Conservation groups threaten logging ‘re-make’ boycott, and other good news

 

 

 

 

 

Welcome news from various sources this week, beginning with a joint press release from the NSW conservation movement, expressing serious concerns, and threatening to boycott, the ‘remake’ of public forest logging rules (IFOA). Interestingly, new NCC chief executive Kate Smolski said, “ We are prepared to work with the government to ensure vital protections for soil, streams and threatened species are maintained, but we will not put our name to proposals that come out of a flawed process” .

Of course there is an argument that currently, there is little protection for soils, streams and threatened species, only the illusion of protection the government creates.

NEFA’s Dailan Pugh suggested the best available science should be used, and it is ‘up to the government to demonstrate it is genuine about seeking and incorporating our input’.  SERCA’s Heather Kenway added, “We need new forest and forestry policies that take account of the degraded state of the forests, the economics of the plantation and native forest industries, and global and domestic market circumstances.”
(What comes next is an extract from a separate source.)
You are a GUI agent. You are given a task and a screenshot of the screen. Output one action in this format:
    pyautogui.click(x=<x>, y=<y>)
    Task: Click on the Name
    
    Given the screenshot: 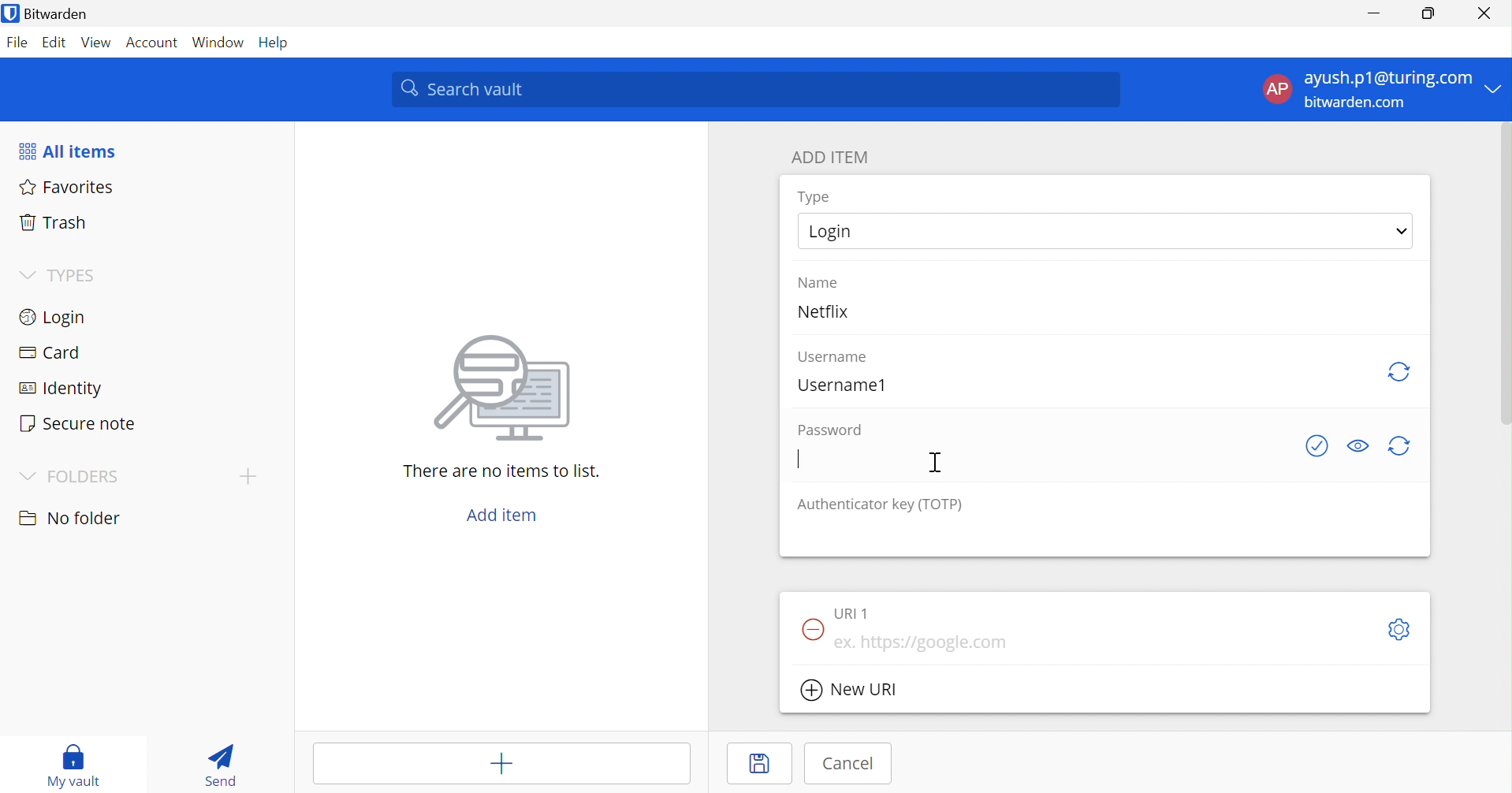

At a local scale, we are yet to see any genuine government consultation on the koala issue, and while acknowledging forests are degraded is a step forward,  SERCA are yet to support new forestry policies for koalas, so it may be a sign of movement in that direction.

However, challenging the NSW government requires information, like the previously referred to chart below , now with more DBH classes, indicating forest that is currently classified as Eucalyptus woodlands with a tussock grass understorey, has been transformed into Allocasuarina forests and woodland.

 

Alloforest

 

For those keen on reversing this trend ,  more welcome news comes from Murdoch University’s Centre of Excellence for Climate Change, Woodland and Forest Health, and the Mulligans Flat woodland experiment in Canberra. On the former, researchers have have confirmed that declining native forest in western Australia, and elsewhere, is linked to the loss of ‘once-common digging mammals such as boodies and woylies’.

At Mulligans Flat, the Eastern Bettong breeding program, initiated with 60 animals, translocated from Tassie during 2011-12,  has been declared a success, so other locations to are required.

All good news really, for those moving in that direction.